HC Deb 17 September 2003 vol 410 cc53-6WS
The Secretary of State for Trade and Industry(Ms Patricia Hewitt)

The Government's long-term economic goal is to achieve high and stable levels of growth and employment. Regional policy is at the heart of our efforts to achieve this goal—ensuring that every UK nation and region fulfils its economic potential, that all parts of the country share in rising prosperity, and that economic disparities between our nations and regions are identified and addressed.

In March, we put forward for consultation a proposal to reform the EU Structural and Cohesion Funds through the establishment of an EU Framework for Devolved Regional Policy. We argued that this offered the best way to reform EU regional policy so that it supported the domestic regional agenda and responded to the challenge of EU enlargement in a fair and sustainable way.

Since then, we have received almost three hundred written responses, and I would like to thank everyone who has taken the time to engage in the consultation, either in writing or through the consultation events that we have held throughout the UK. Our overall conclusion, in the light of the responses received, is that the Government's proposed EU Framework for Devolved Regional Policy provides the best context in which to develop future arrangements for EU and UK regional policy, that it can be built on to address the key points raised during the consultation exercise, and therefore that it should form the basis of our negotiating position in Europe.

I am making this short statement today because I wanted to take an early opportunity to explain how the Government propose to move forward in the light of the consultation. Further work, in consultation with key stakeholders, will now be set in hand to flesh out the details of our proposal and to respond to questions and concerns raised in the consultation. This will be the subject of a more detailed statement on the EU Framework and how we see it operating after the recess.

THE OUTCOME OF THE CONSULTATION

The proposals we put forward in the consultation were based on the following key objectives: We want a EU regional policy that fully supports, and adds value to, the ambitious devolution, decentralisation and regional development agenda already being pursued domestically. We want significantly simpler and more flexible implementation and monitoring arrangements, which are proportionate to the amount of funding available and which allow integration with other policies. We want EU regional policy actively to support the EU's agenda set at Lisbon and elsewhere for higher productivity and employment and for developing human resources. While being in no doubt about the continued need for strong regional policy in all Member States, we believe that it is both fair, and the most effective use of funds, to concentrate the EU's limited financial and administrative resources on the poorest Member States, where they will add most value. And we must also ensure that expenditure on EU regional policy, as with other elements of the EU budget, achieves a fair budgetary deal for the UK taxpayer.

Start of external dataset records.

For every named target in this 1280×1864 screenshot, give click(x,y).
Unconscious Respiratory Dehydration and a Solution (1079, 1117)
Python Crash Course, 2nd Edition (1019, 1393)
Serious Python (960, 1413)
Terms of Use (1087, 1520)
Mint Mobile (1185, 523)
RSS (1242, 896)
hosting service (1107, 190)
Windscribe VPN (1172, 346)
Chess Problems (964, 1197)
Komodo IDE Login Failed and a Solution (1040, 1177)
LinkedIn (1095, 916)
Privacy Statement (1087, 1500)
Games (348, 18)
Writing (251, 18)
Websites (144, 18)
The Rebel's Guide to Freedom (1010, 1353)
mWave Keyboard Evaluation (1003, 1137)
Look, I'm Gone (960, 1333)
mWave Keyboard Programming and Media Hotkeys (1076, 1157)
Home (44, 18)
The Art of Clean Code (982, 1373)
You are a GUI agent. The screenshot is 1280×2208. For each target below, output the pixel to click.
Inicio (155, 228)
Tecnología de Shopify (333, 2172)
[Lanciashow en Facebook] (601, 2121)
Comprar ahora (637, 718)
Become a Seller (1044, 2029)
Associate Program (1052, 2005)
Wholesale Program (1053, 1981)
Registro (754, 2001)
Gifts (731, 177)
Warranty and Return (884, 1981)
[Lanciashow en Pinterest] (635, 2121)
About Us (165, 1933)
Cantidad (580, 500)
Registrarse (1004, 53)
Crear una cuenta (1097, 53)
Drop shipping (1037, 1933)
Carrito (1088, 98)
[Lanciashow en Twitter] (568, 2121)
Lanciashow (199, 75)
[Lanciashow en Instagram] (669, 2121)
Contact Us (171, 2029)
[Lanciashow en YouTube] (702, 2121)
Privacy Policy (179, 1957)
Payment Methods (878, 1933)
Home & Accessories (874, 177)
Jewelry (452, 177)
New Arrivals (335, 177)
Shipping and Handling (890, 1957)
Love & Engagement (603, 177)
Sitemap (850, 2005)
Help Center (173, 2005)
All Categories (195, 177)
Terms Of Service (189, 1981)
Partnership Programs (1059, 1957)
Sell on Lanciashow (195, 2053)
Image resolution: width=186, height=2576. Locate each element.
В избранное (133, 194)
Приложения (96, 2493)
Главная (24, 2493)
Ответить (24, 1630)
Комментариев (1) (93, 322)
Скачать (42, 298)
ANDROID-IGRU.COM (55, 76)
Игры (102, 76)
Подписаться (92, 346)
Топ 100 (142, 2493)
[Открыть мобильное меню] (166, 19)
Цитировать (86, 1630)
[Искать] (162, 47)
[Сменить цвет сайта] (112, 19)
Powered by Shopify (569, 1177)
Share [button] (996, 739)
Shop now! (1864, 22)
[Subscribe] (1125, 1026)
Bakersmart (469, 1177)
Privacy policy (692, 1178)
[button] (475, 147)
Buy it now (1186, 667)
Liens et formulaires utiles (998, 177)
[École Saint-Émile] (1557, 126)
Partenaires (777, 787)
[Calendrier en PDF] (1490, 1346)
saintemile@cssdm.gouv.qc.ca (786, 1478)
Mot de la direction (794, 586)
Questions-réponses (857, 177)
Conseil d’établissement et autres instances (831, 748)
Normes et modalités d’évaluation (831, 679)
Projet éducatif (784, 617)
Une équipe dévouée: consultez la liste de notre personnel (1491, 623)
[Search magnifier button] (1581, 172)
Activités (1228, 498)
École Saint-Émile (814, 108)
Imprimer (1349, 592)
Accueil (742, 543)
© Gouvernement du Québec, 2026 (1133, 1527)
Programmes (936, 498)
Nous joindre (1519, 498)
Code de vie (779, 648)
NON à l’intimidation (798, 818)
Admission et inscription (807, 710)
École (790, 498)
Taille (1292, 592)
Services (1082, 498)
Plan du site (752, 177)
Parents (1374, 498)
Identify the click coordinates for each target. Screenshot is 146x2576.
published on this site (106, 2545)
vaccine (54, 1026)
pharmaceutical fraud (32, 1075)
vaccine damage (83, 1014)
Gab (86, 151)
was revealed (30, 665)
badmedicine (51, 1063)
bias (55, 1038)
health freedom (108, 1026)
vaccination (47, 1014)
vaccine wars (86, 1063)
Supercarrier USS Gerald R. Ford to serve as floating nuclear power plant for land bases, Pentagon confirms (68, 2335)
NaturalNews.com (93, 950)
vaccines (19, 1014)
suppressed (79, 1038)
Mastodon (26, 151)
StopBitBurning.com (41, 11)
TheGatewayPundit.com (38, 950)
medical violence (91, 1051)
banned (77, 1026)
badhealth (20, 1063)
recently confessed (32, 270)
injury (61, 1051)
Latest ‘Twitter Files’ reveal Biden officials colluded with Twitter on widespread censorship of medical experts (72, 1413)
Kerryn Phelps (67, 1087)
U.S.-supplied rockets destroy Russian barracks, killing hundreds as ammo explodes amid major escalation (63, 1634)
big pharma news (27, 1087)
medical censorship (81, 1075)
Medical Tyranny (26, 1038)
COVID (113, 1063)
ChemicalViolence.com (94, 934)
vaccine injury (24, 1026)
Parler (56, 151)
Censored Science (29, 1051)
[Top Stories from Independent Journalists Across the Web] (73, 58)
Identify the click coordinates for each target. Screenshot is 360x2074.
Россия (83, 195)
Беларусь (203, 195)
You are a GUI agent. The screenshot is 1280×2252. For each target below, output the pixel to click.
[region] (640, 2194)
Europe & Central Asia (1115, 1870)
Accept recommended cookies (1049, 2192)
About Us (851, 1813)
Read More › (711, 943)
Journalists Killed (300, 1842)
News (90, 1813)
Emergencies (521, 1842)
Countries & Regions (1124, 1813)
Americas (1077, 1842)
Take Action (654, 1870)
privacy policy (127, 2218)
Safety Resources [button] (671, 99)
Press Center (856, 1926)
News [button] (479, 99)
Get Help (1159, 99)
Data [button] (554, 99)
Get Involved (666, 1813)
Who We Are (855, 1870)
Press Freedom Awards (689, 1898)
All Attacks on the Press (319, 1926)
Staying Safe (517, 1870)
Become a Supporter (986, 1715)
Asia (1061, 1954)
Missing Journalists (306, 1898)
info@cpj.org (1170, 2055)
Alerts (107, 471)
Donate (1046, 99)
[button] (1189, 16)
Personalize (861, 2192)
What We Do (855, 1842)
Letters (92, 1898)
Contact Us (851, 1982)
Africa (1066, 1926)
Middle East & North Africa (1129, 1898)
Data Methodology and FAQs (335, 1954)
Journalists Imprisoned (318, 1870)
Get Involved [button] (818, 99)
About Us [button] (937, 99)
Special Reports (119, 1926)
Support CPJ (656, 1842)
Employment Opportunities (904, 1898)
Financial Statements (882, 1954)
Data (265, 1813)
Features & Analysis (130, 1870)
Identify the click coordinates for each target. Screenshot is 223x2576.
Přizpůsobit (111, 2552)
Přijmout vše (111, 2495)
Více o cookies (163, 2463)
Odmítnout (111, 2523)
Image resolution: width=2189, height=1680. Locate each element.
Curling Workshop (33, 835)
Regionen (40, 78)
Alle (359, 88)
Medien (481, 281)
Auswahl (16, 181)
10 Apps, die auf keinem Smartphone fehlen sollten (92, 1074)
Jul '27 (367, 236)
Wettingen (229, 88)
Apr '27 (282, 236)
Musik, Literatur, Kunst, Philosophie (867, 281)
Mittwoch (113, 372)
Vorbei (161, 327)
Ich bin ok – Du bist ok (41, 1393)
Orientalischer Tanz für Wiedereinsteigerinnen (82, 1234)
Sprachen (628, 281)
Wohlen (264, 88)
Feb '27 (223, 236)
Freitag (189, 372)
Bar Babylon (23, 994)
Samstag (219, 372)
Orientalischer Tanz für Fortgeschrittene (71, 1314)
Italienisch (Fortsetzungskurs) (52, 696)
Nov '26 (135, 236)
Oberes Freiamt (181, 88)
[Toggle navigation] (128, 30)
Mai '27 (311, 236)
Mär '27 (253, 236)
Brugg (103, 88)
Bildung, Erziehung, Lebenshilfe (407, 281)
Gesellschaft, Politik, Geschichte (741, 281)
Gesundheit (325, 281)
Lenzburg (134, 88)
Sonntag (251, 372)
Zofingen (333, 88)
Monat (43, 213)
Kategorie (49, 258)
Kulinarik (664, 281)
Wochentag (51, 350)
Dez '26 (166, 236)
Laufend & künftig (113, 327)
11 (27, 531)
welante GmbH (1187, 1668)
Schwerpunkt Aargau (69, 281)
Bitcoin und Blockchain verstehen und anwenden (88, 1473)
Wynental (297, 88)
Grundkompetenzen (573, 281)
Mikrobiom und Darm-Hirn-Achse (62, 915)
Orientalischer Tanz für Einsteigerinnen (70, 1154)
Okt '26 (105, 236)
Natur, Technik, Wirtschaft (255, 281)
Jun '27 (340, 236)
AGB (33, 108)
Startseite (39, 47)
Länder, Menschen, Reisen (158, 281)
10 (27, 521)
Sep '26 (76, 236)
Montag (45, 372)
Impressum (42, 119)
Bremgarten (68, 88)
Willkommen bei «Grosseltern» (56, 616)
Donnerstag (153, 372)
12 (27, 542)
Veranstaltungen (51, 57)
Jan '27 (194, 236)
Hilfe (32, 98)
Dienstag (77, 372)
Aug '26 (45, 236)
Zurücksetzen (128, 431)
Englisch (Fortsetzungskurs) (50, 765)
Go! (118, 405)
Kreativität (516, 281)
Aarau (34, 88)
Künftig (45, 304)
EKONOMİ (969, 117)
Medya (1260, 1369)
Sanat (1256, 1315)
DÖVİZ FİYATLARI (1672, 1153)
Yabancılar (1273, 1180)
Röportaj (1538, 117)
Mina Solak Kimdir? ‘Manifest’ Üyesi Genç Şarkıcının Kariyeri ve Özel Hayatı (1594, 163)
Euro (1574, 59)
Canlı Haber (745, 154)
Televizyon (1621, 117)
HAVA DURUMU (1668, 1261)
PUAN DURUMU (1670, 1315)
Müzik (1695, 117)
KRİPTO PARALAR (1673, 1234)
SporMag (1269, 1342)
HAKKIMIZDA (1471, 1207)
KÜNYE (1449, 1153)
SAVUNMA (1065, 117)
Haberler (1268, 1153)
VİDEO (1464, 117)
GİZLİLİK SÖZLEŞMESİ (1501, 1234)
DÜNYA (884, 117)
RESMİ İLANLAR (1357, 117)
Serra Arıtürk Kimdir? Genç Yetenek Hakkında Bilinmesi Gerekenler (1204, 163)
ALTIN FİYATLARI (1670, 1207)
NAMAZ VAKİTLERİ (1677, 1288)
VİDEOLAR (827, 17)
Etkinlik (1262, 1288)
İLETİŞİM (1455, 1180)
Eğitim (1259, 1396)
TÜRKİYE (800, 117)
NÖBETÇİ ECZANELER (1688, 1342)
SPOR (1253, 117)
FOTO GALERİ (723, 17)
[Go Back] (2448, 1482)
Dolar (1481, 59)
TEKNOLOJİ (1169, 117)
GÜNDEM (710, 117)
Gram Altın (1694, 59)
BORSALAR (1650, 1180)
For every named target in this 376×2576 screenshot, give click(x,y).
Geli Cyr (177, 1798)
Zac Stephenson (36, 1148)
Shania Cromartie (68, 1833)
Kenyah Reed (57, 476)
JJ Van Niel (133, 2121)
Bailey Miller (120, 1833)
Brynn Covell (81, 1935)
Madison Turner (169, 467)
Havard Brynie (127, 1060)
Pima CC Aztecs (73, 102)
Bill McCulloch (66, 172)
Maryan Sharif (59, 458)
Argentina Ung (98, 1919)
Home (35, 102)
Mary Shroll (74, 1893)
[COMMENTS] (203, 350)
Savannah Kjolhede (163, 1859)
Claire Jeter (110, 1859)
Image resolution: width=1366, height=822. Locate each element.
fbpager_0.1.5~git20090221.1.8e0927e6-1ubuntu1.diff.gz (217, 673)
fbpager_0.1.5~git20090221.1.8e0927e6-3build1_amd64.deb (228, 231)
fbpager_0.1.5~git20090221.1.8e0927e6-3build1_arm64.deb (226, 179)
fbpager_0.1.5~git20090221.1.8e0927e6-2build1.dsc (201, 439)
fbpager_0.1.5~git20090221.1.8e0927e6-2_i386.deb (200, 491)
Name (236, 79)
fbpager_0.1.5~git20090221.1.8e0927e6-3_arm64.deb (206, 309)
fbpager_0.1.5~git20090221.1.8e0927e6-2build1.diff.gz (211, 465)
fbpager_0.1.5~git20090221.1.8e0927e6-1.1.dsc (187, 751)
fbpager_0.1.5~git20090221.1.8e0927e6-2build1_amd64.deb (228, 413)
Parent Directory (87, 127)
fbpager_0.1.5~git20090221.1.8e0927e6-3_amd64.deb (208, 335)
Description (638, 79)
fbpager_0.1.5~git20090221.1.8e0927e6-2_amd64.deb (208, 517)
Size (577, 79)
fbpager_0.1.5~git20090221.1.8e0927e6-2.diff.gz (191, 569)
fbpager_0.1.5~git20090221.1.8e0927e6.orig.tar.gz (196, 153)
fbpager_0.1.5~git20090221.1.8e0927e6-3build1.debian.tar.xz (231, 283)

The responses to the consultation are being published on the DTI website today. The vast majority of those who commented on the overall aims for reform of EU regional and cohesion policy supported these key objectives. On issues such as the need for increased flexibility, state aid reforms, and reduced bureaucracy, the majority of respondents also agreed that these should be priorities for reform. Many also supported our view that, in the context of enlargement, current arrangements are unsustainable, and a number of respondents recognised that the UK cannot expect its current level of EU Structural Fund receipts to be maintained after 2006.

On our proposed EU Framework for Devolved Regional Policy, a small number of respondents expressed wholehearted support for the approach. Some others were firmly against it, and favoured an alternative approach in which Structural Funds would be retained in all Member States including the UK. But the great majority emphasised a desire for more information about the proposal and how it would operate in practice. The further work we are now setting in hand will respond to this.

More specifically, in consultation with others we shall be working to provide further information on: the structure and content of the EU Framework and how it would operate at Member State and European levels; the ways in which the Framework would complement our domestic regional policy agenda; how the Government's guarantee to increased domestic funding for regional policy would be met, in the event that the EU Framework approach is adopted, with more information on the scale and duration of the guarantee; possible delivery mechanisms for increased domestic funding, designed to ensure that the best aspects of Structural Funds are retained in a simpler and more streamlined system; the ways in which different domestic policy agendas, for example urban and rural regeneration and the need to continue to support activities in the National Action Plan for Employment, including priorities such as employability, skills and social inclusion, would be incorporated in the new approach; the relationship of the EU Framework approach to developments in other European policy areas such as reform of the State Aid Regime, the Common Agricultural Policy and the European Employment Strategy.

In addition to this work, officials will need to consider separately what the proposed approach should be to future PEACE funding in Northern Ireland.

CONCLUSION

The Government remain fully signed up to the objectives for European regional policy we set out in March. We welcome the support we have received for these objectives, and continue to believe that the EU Framework approach provides he best way forward to address them. We have concluded that the responses to the consultation exercise provide a basis for building on the approach set out so far, on which further work will now be taken forward. In the meantime the approach will now form the basis of the Government's position in forthcoming discussions and negotiations with our EU partners.

By responding to the challenge of enlargement, by focusing EU resources on the poorest member states, by agreeing EU-wide objectives and giving European regions greater flexibility within that framework, I believe we can achieve an outcome that is best for the new member states, for Europe, and for the nations and regions of the United Kingdom.